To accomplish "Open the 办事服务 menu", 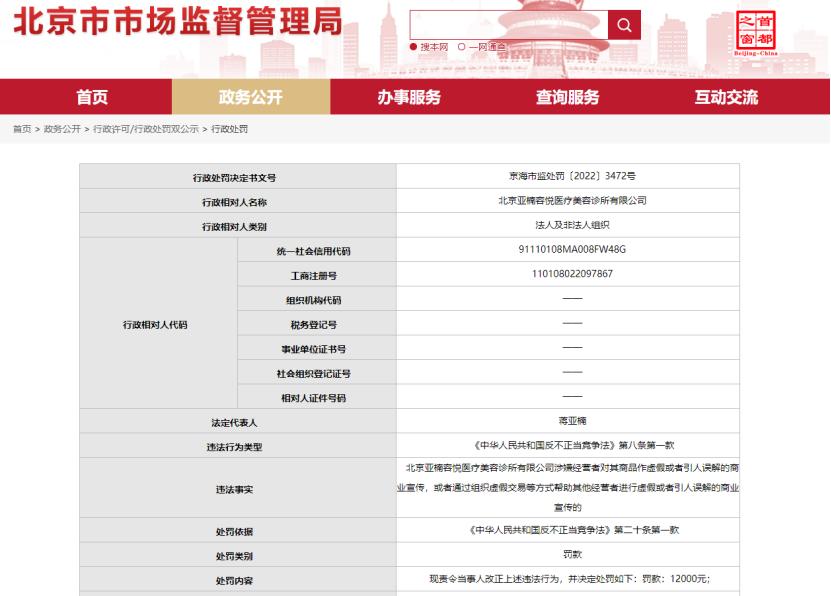I will [407, 97].
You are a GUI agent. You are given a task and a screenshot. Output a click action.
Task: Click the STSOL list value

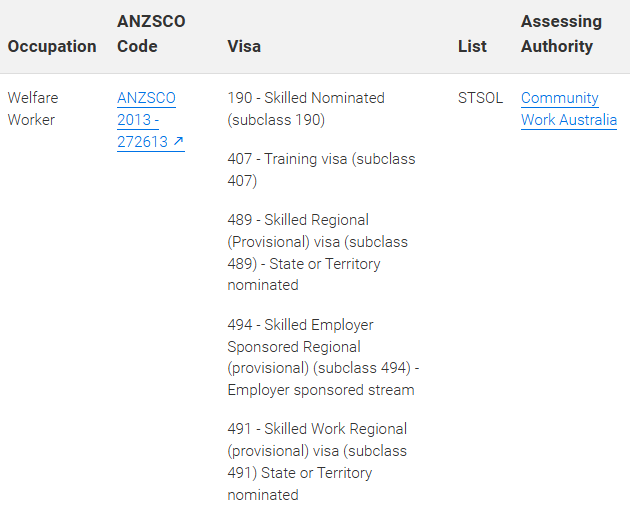pyautogui.click(x=480, y=98)
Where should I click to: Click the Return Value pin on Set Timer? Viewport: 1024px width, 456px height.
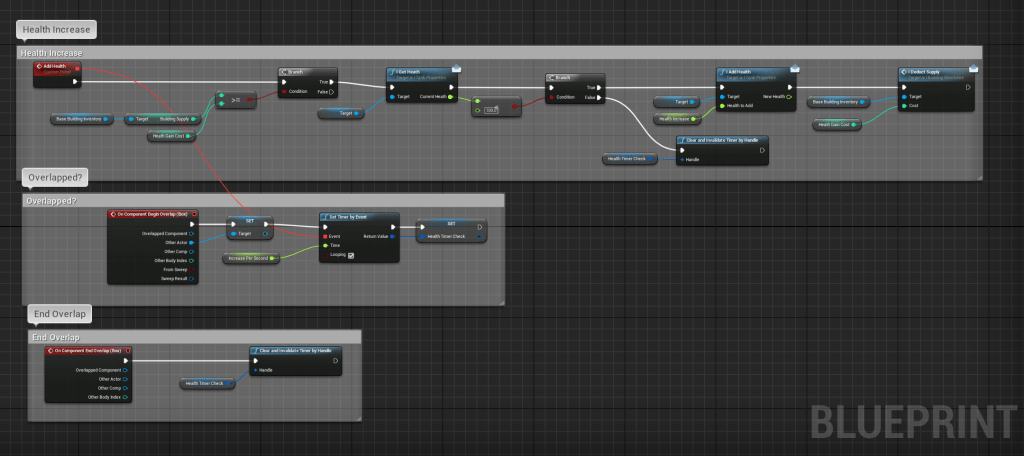[393, 236]
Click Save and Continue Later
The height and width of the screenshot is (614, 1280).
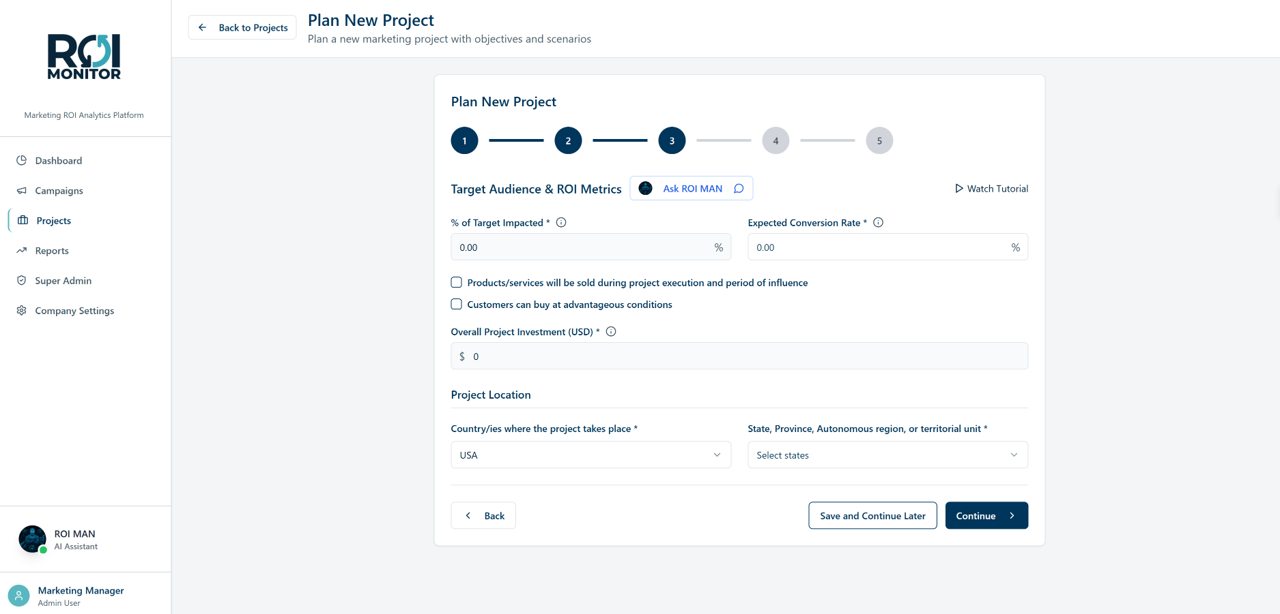(x=872, y=515)
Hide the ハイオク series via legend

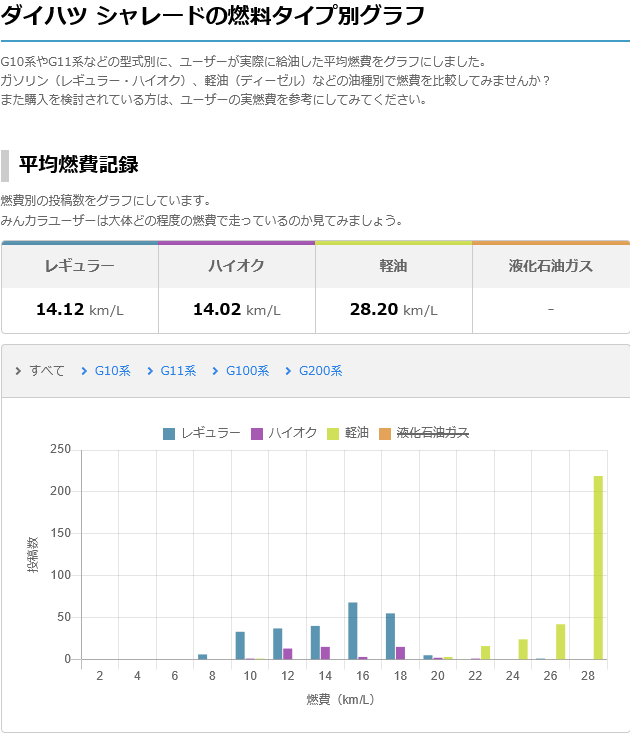click(x=292, y=433)
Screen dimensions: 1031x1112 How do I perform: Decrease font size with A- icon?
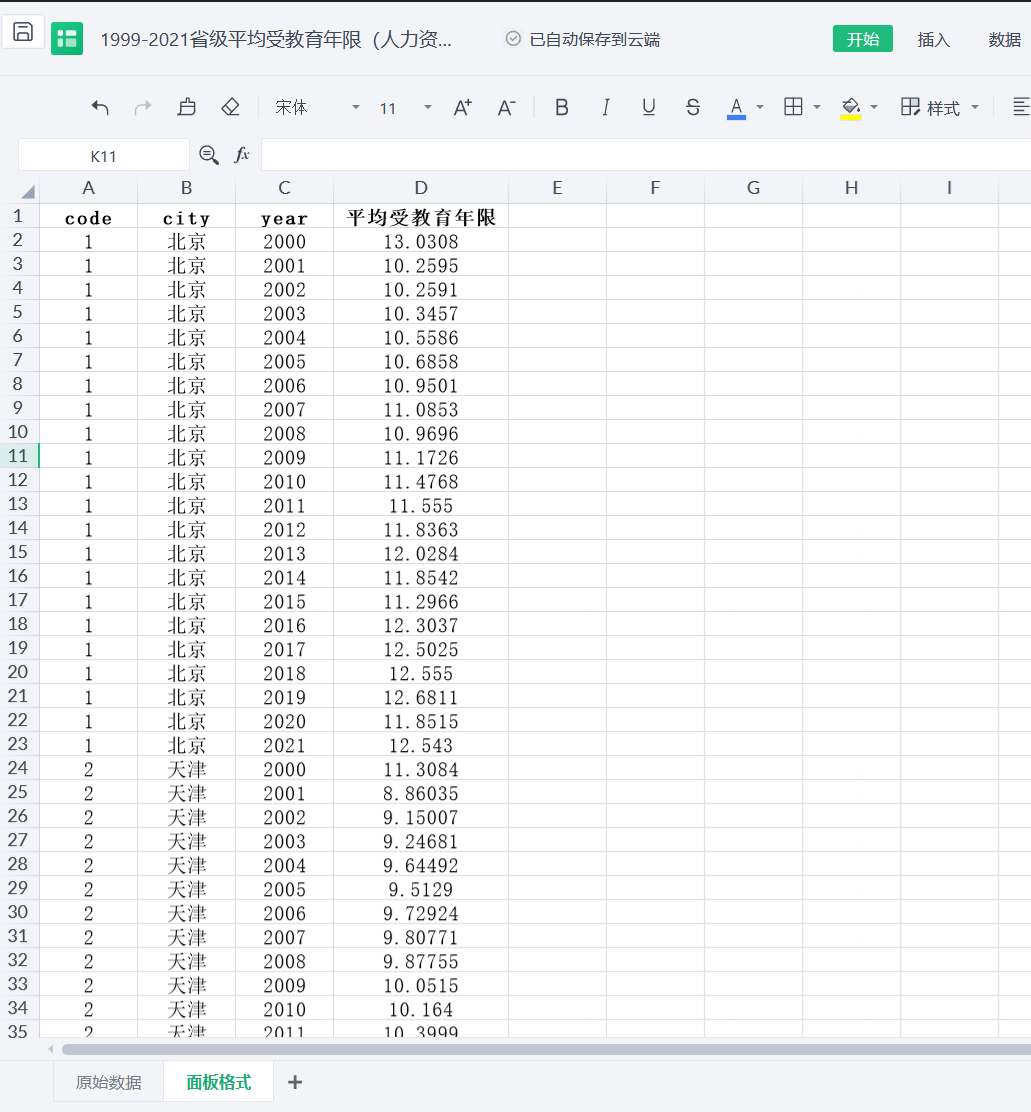(x=506, y=107)
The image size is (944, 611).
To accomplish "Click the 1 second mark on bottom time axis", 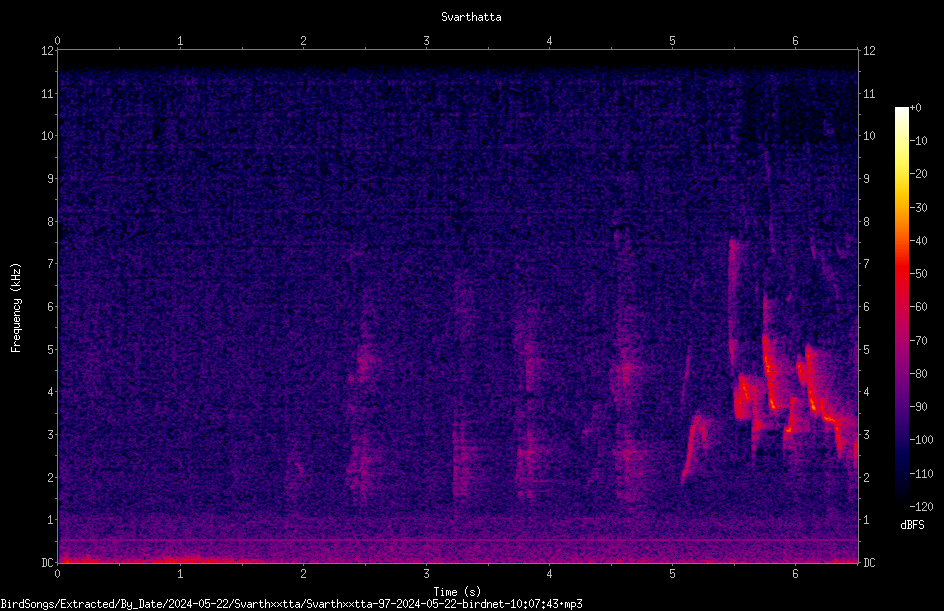I will (x=180, y=574).
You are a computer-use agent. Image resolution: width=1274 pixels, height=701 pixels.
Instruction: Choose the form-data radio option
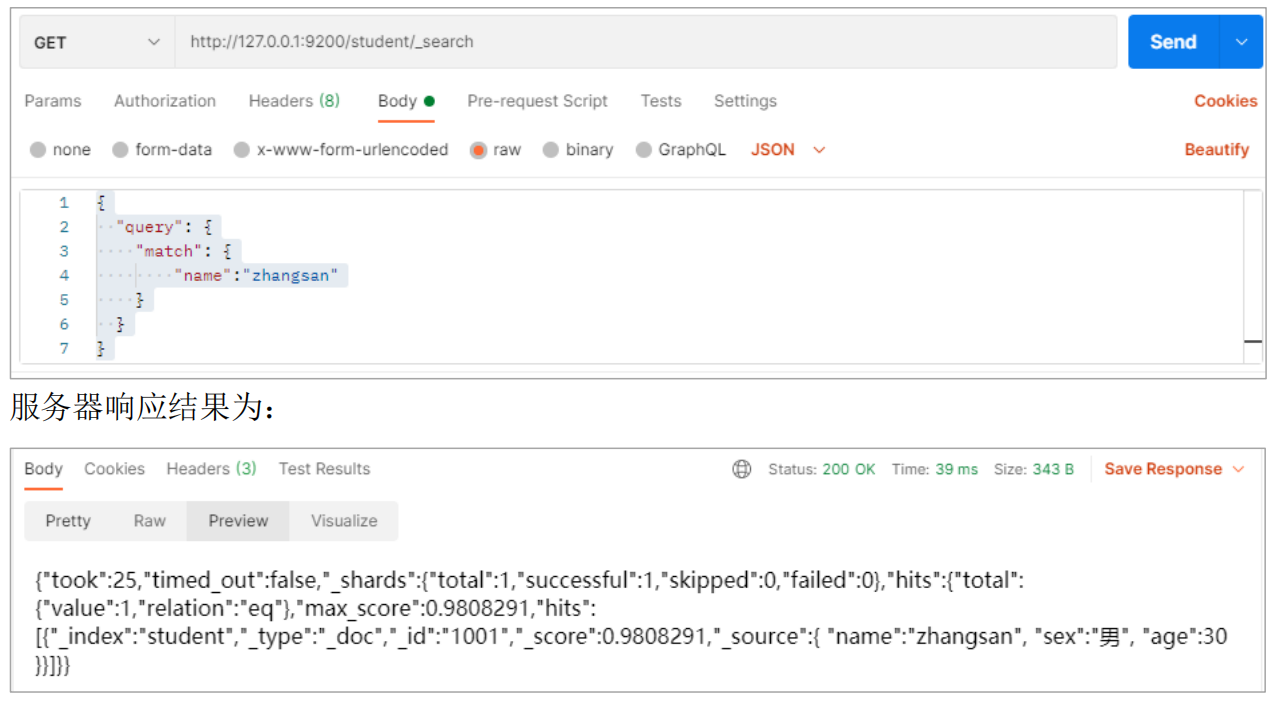point(121,150)
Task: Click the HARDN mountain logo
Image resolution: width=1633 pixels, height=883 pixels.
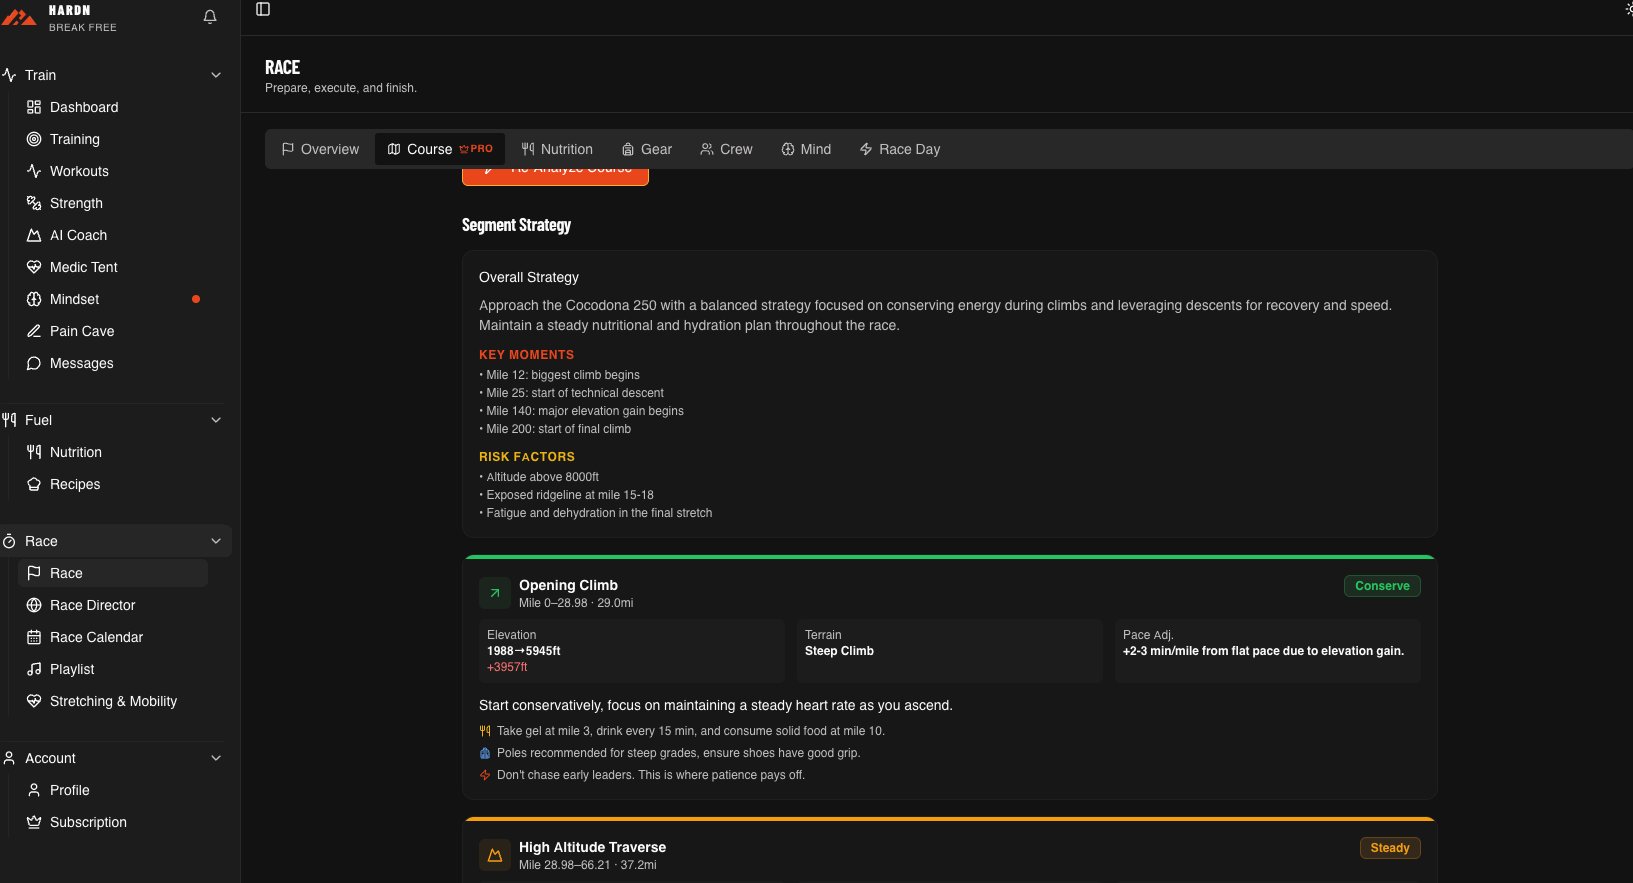Action: click(x=19, y=17)
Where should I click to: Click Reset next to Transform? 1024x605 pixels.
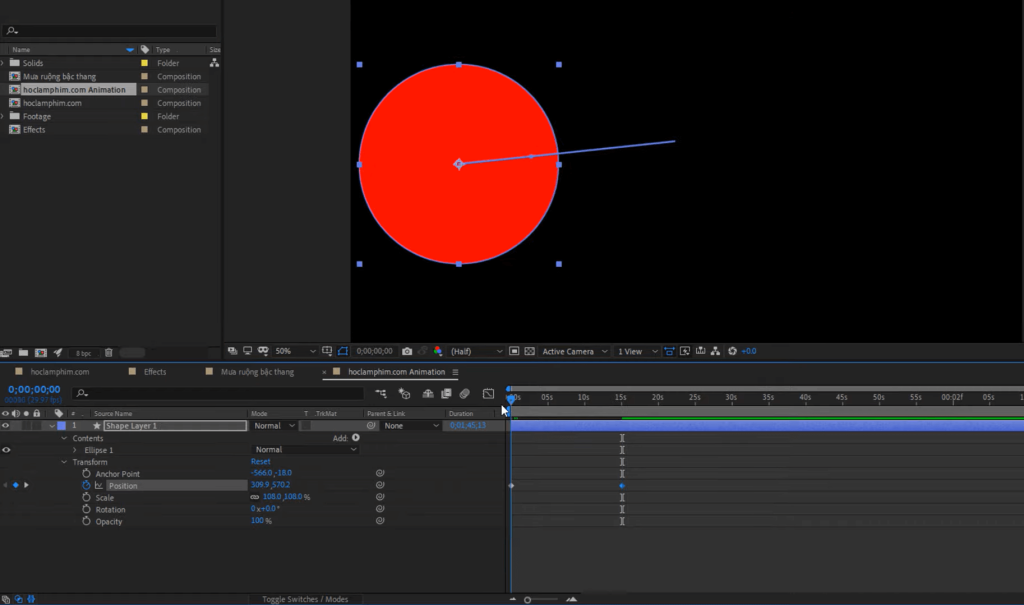(x=261, y=461)
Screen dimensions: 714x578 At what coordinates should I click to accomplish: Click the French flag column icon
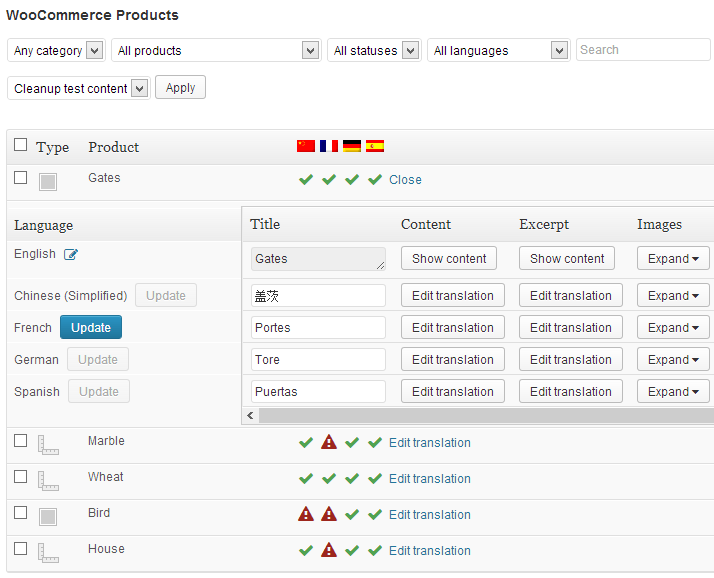[329, 146]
+-------+
From the line containing "You are a computer-use" through the end of the entries, quote each line exactly and nothing else, excluding all pictures.

[Written response]
You are a computer-use agent. Image resolution: width=1274 pixels, height=701 pixels.
Instruction: Choose the form-data radio option
point(121,150)
Task: Click the HARDN mountain logo
Image resolution: width=1633 pixels, height=883 pixels.
Action: click(x=19, y=17)
Where should I click to: Click Reset next to Transform? 1024x605 pixels.
(x=261, y=461)
Screen dimensions: 714x578 At what coordinates should I click to accomplish: Click the French flag column icon
[329, 146]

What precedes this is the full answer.